But this King - the King on the donkey and the Cross - emptied himself so as to be filled with us. In the Garden of Gethsemane his Father handed him a cup. That cup was us. That cup contained our whole repulsiveness, deadliness. And Jesus didn’t retreat into himself. He drank it. He drank us. He drank me - to the dregs of myself, the only person who can. ‘He became as men are,’ says St. Paul. This is not just having a brain of a certain cubic capacity or ten toes or whatever. It means he identified completely with fallen humanity. His capacity for sympathy, for suffering-with, has no limits. It is total. He loves to the end.

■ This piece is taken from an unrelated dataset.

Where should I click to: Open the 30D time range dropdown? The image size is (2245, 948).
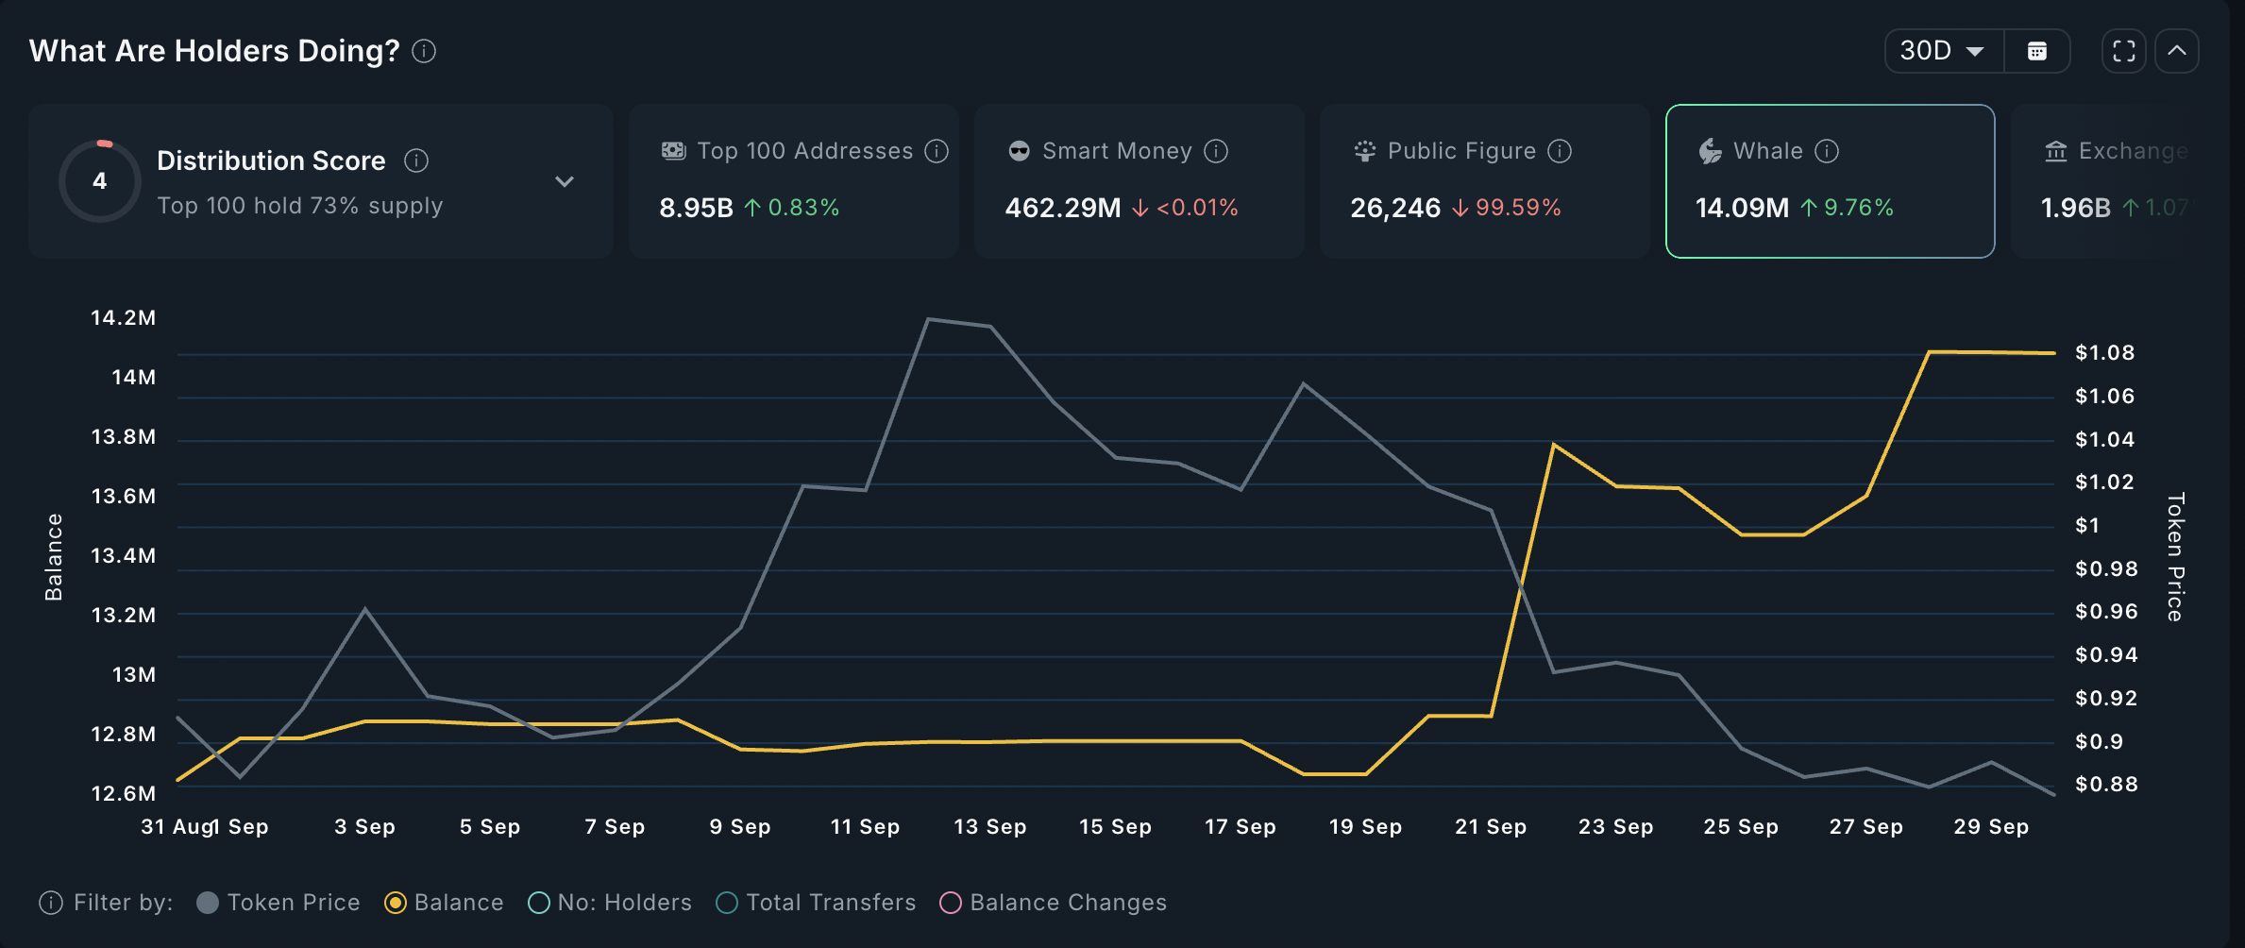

‘Blessed is he who comes in the name of the Lord.’ Who is it who comes? ‘Who is this?’ This King on a donkey, this King on a Cross with the outstretched arms, is the one who befriends, identifies with, embodies, carries each and all of us. He is the one with a capacity for sympathy all his own. Today is about entering. And through his death and resurrection Jesus comes to us, enters us, shakes us, changes us. No one comes so close to us as Christ.

How is this possible? How can he be so large that there is room for all of us in him? The question asks itself again: ‘Who is this?’ At the end of the Gospel, it’s a squad of Roman soldiers who give the definitive answer: ‘In truth, this was the Son of God’. Jesus is everything to us because the Father is everything to him. He can enter into our lives and deaths and change them from within, because the Father and he are one. As the Catechism says, ‘The existence in Christ of the divine person of the Son, who at once surpasses and embraces all human persons,...makes possible his redemptive sacrifice for all’ (616). This man is the God-man. He has smuggled God into the life and death of each of us. And where there’s God, there’s hope, there’s joy.

‘I bid you recollect that he to whom these things were done is almighty God.’ It’s not just another story. He who comes to us this week, is the only-begotten Son of the Father, full of grace and truth, God and man. He comes from the Father, he comes with our future. He enters our lives as no one else, so we, poor things, can enter into him, the Resurrection and the Life.
 May Holy Week and Easter be this for us!